Having a poet laureate—and for that matter a state Arts Council and a state Humanities Alliance—is a way for a culture to recognize the importance of the arts in our lives, and to affirm that literature helps us understand what it means to be human, in all our complexity, to understand ourselves and one another better, and to live more fully and empathetically as a result. As poet laureate, I’ve tried to be a “public face” for that affirmation.
What did it mean to you to see Amanda Gorman, the national youth poet laureate, speak at the inauguration?
Like so many other Americans, I was bowled over by her presence, talent, and optimism. Her beautiful, powerful poem illustrated the possibility of poetry to bring us together and inspire us.
Tell us about your anthology Working the Dirt: An Anthology of Southern Poets.
Working the Dirt was my first book; it came out in 2003 and was published by NewSouth Books, which has kept the book in print and continued to support it. I enjoy gardening, and as we know I love poetry, and the idea just came to me one day that a book of garden poetry might be something people would enjoy. A conversation with Randall Williams of NewSouth came at just the right time; at a conference dinner, he asked what I was working on, and when I told him he suggested I consider poems to do with farming as well. That sent me to a much deeper level with the book, drawing the connections between the South’s rural and agricultural history and the desire of so many people now to have a garden, whether it’s ornamental or a kitchen garden in the sideyard.

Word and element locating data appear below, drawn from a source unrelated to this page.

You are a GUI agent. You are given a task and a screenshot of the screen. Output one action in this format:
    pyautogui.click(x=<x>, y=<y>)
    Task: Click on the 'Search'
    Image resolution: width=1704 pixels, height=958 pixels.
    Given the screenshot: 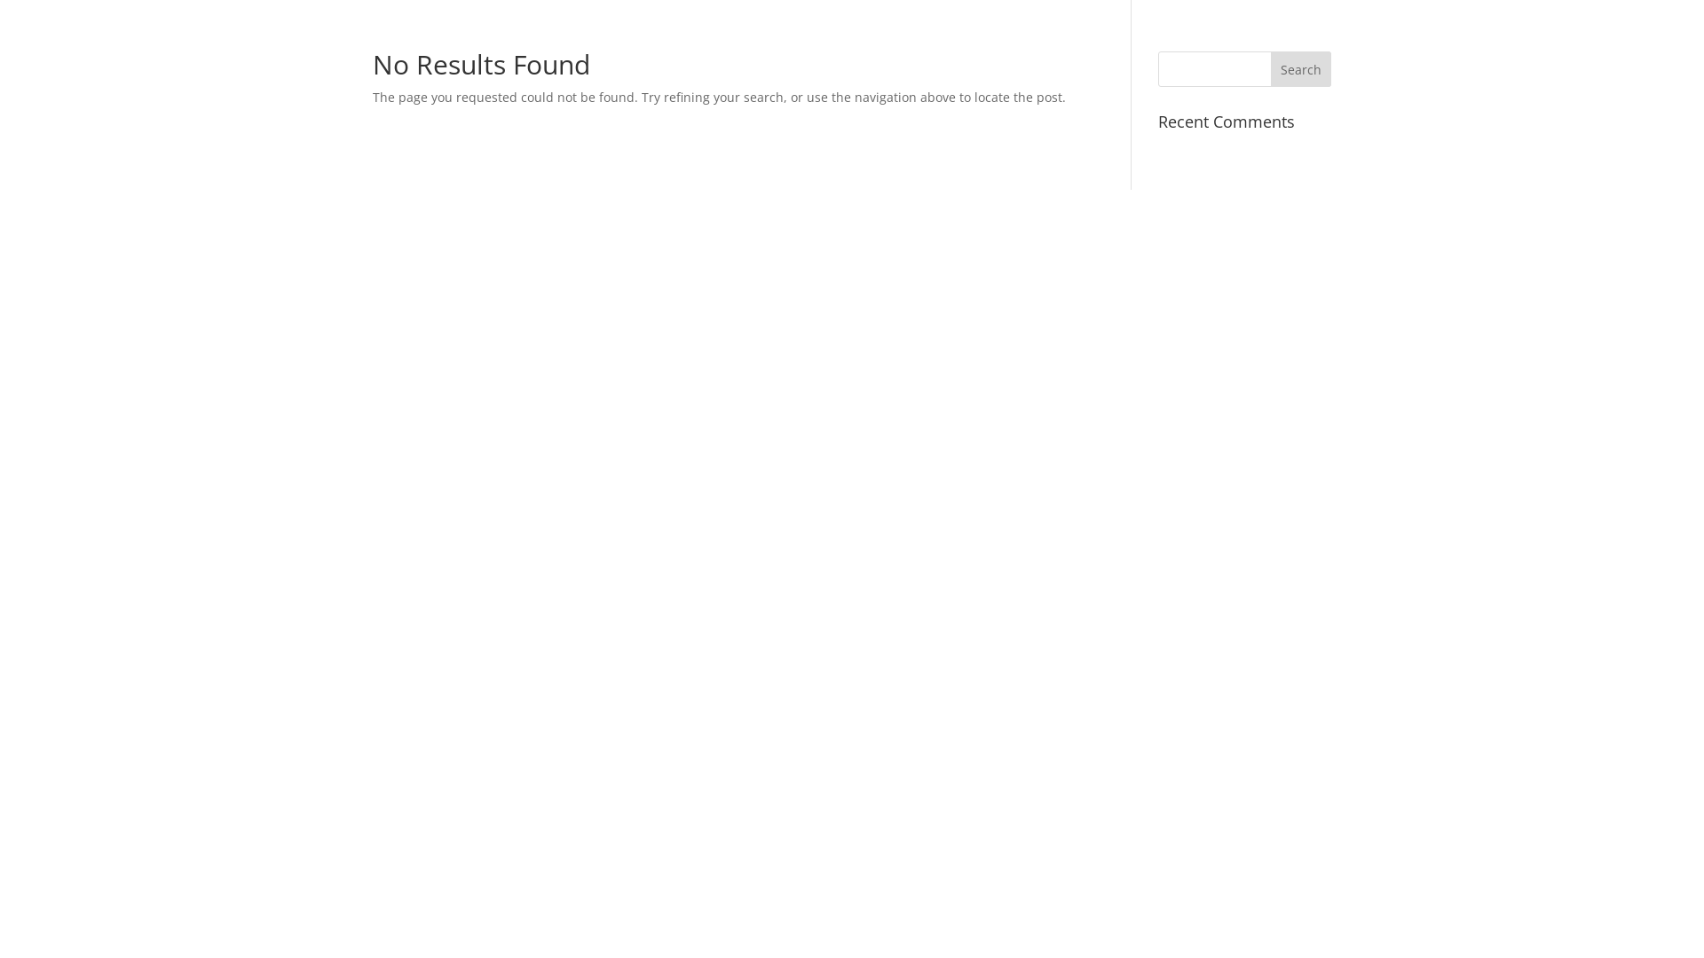 What is the action you would take?
    pyautogui.click(x=1269, y=67)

Who is your favorite poet, and what is your favorite work of that poet?
It is so hard to say that one poet is your favorite, because you go to different poets for different things and in different moods. In college and graduate school, I studied both American and British poetry, and I’ve also tried to educate myself about poets from other countries, especially Ireland and Russia. In the past three years I’ve read almost exclusively books of poems by Alabama poets—and there are a wealth of such books!—so that I can better represent and advocate for poets within our state borders.
I tend to love individual poems as much as individual poets. I’ve memorized Millay’s “Recuerdo,” Seamus Heaney’s “Digging,” Theodore Roethke’s “The Waking,” Yeats’ “The Lake Isle of Innisfree,” and a lovely little poem by Emily Dickinson, “To make a prairie it takes a clover, and one bee. / One clover, and a bee. / And reverie. / The reverie alone will do, / If bees are few.” That poem speaks volumes to me about the power of the imagination.
What three poets, living or dead, would you like to have over for tea/coffee?
As someone who’s long been interested in women’s voices and women’s rights, I’d love to have three women from different time periods sit down and talk about their lives and their poetry. Here’s one possible trio: from classical times, the Greek poet Sappho (sixth century B.C.), from early American literature, Anne Bradstreet (1612-1672), and from the 20th century, the Russian poet Anna Akhmatova (1889-1966). How did they see their work? Where did they stand in relation to male poets of their time? What would they have to say to 21st century women?